Science Fair Project Encyclopedia
Each free throw is worth one point, and normally more than one is awarded. The importance of free throws is nevertheless sometimes underestimated; games have been known to be decided on free throws, especially if the game was close. Teams who could have sealed the game on free throws can finish with an unsatisfyingly narrow win or even a loss because of failure behind the line.
When free throws are awarded
There are several situations when free throws can be awarded.
The first and most common is when a player is fouled while in the act of shooting. If the foul causes him to miss the shot, he receives two free throws if he was shooting for two points or three free throws if he was shooting for three. If, despite the foul, the player still makes the shot he was attempting, the number of free throws is reduced to one, and the basket counts. This is known as a three-point or four-point play, depending on the value of the made basket, and happens most frequently (though still uncommon as a whole) during a drive to the basket.

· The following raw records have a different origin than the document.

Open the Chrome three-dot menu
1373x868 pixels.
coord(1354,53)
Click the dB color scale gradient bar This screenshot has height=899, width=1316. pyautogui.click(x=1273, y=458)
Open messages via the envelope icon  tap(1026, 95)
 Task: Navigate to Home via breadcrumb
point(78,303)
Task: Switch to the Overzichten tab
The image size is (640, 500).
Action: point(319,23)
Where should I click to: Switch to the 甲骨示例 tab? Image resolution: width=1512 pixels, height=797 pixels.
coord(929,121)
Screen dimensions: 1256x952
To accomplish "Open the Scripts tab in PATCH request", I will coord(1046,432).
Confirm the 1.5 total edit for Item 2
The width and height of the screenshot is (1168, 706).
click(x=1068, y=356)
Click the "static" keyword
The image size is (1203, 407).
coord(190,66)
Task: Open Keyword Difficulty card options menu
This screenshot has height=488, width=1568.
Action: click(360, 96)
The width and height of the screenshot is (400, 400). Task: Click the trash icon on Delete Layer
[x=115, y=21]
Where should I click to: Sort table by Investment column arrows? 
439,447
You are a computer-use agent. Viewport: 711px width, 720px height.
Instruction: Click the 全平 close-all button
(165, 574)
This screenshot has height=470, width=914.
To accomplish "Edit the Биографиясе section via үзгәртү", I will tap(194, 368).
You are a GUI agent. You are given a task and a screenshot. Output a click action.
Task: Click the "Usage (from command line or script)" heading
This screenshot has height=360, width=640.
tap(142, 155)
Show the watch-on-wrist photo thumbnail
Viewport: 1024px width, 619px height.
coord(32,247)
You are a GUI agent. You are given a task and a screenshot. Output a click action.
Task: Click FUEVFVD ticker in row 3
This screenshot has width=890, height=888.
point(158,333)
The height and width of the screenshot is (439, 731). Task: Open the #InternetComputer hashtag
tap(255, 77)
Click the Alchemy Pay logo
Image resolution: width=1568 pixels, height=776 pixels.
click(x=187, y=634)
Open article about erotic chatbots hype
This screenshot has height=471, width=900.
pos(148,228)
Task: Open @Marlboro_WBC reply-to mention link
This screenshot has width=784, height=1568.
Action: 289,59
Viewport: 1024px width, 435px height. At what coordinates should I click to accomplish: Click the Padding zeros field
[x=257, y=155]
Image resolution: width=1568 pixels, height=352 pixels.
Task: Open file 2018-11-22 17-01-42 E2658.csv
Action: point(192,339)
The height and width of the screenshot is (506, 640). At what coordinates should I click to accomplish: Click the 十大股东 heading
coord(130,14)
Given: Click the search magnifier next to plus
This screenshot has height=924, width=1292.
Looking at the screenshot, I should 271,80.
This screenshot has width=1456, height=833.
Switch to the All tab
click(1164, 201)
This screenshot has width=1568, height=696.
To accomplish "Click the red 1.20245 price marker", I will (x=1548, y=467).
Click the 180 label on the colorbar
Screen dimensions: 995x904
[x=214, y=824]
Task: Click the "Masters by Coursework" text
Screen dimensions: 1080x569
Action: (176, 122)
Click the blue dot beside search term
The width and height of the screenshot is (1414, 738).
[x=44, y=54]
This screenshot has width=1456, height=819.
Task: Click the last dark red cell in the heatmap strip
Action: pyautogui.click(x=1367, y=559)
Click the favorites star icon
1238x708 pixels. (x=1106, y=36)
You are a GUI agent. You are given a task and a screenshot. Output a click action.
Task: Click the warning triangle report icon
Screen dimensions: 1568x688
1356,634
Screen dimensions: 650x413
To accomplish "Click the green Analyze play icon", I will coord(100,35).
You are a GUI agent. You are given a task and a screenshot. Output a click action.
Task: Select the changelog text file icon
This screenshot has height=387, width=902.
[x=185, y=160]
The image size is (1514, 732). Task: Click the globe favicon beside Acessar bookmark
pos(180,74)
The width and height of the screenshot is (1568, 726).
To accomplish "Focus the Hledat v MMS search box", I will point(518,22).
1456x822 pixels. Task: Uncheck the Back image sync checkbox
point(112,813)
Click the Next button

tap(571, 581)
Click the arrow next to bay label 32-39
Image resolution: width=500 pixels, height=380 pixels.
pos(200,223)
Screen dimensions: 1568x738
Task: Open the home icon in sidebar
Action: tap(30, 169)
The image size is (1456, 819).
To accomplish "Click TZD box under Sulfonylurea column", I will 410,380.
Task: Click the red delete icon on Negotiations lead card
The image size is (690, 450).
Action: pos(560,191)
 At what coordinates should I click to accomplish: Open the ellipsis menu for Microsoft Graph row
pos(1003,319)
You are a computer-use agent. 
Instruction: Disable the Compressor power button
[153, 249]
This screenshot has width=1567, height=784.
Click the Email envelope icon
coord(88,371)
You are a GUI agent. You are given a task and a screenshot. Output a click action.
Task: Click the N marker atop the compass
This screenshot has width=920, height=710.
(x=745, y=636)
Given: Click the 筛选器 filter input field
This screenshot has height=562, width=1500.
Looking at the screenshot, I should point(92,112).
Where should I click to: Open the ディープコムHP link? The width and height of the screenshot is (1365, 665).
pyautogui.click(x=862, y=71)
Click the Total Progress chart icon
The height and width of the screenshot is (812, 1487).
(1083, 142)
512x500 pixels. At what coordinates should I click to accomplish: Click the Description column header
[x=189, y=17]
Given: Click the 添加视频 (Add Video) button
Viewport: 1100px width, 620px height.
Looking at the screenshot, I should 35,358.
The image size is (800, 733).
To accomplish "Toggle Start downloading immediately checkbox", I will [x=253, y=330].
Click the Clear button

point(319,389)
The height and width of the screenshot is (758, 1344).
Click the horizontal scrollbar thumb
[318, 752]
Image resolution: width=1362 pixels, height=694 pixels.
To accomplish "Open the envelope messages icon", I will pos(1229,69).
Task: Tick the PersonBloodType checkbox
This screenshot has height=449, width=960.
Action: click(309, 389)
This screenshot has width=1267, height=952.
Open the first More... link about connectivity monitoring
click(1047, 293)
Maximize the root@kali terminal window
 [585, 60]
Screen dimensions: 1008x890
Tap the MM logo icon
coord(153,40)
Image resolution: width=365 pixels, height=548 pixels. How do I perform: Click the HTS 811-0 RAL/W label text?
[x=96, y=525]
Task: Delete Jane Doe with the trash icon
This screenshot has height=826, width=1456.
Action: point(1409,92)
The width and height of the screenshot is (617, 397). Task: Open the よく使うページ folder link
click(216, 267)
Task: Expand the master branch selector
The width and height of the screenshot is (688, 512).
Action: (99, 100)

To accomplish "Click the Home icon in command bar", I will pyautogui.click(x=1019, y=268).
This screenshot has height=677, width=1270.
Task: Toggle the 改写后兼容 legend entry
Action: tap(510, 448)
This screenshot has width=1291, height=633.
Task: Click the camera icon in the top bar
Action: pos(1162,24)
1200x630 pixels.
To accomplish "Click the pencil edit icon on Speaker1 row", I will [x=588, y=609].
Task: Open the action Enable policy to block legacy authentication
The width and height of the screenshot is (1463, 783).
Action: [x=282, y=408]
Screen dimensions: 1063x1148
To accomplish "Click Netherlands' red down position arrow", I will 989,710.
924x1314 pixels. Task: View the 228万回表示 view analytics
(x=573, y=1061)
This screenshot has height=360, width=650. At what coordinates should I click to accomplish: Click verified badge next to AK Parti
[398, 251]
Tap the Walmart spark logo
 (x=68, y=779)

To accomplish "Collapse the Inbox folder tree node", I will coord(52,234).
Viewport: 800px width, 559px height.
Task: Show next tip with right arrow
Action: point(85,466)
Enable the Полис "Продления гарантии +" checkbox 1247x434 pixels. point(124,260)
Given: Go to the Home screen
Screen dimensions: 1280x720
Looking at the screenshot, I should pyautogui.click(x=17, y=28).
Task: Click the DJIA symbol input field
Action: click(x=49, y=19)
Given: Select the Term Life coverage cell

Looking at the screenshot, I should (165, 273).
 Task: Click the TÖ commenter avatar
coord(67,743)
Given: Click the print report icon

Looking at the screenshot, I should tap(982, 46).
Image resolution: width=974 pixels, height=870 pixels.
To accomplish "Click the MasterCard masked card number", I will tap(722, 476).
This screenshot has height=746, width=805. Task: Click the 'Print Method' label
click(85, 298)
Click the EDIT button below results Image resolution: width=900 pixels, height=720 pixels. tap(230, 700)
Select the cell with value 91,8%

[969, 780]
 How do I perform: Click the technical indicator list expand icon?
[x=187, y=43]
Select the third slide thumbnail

The second is when the fouling team is in the team foul penalty situation. This happens when, in a single period, they commit more than a set number of fouls (four in international and NBA basketball). Even if the player was not in act of shooting, two free throws are awarded no matter where or when the foul occurred. Exceptions are when the foul occurred while the offensive player was shooting, in which case it is treated like a normal shooting foul.
The team foul penalty situation is slightly different in U.S. college basketball. Once a team has committed more than six fouls in a period, the fouled player shoots a one-and-one, in which the player must make the first free throw in order to get a chance to shoot a second. Starting with the tenth foul in a period, two free throws are awarded. The number of fouls that trigger a penalty is higher in college basketball because the periods are longer—two 20-minute halves, as opposed to quarters of 10 minutes in FIBA play or 12 minutes in the NBA. As in professional play, a foul in the act of shooting is treated as a normal shooting foul.
If a player, coach, or team follower (for example doctor, statistician) shows poor sportmanship, e.g. extensive arguing with a referee, that person gets charged with a technical foul. If the technical foul was by a player on court, the opposing team is awarded one free throw; if it was by a coach or other person on the team bench, the opponents get awarded two free throws. The opposing team has an arbitrary choice of shooter, and is then awarded the possession of the ball after the free throws (therefore players do not line up for the rebound in such free throws).
Finally, if a foul is extremely aggressive or did not show an attempt to play the ball, an unsportsmanlike (or in the NBA, flagrant) foul is charged against the player, and the opponent gets two free throws and possession of the ball afterwards.
Fouls "off the ball" (fouls that do not occur on the shooter or near the ball) are handled like the second case above in most situations, however, in the NBA, when there are only 2 minutes left on the clock of either half, obvious off-ball fouls when the fouling team is over the limit are rewarded with one free throw and possession of the ball. It is therefore common for a losing team to purposely foul players such as Shaquille O'Neal, a dominant player but a terrible foul shooter, up until the 2 minute mark, and then play intense defense for the rest of the game. In international games this does not apply.
Free throws are an organised process. The shooter takes his place behind the free throw line (4.5 metres or 15 feet from the basket). All other players must stand in their correct places until the ball leaves the shooter's hands:
Three people from the defensive team and two people from the shooting team line up along the sides of the restricted area (keyhole, paint, lane). These players are normally the ones that rebound the ball. Three line up on one side and two on the other. A defensive player always takes the place closest to the basket.
The remaining four players, two from each team, must remain behind the three point line and the free throw line extended (an imaginary line extended from the free throw line in both directions to the sidelines).
Leaving their designated places before the ball leaves the shooter's hands, interfering with the ball, and (for the defensive team only) attempting to put off the shooter, are all violations. In addition, the shooter must release the ball within five seconds (ten in the NBA) and must not step on or over the free throw line until the ball touches the ring. A violation by the shooter cancels the free throw; a violation by the defensive team results in a substitute free throw if the shooter missed; a violation by the offensive team results in the loss of possession to the defensive team (only if it is on the last free throw).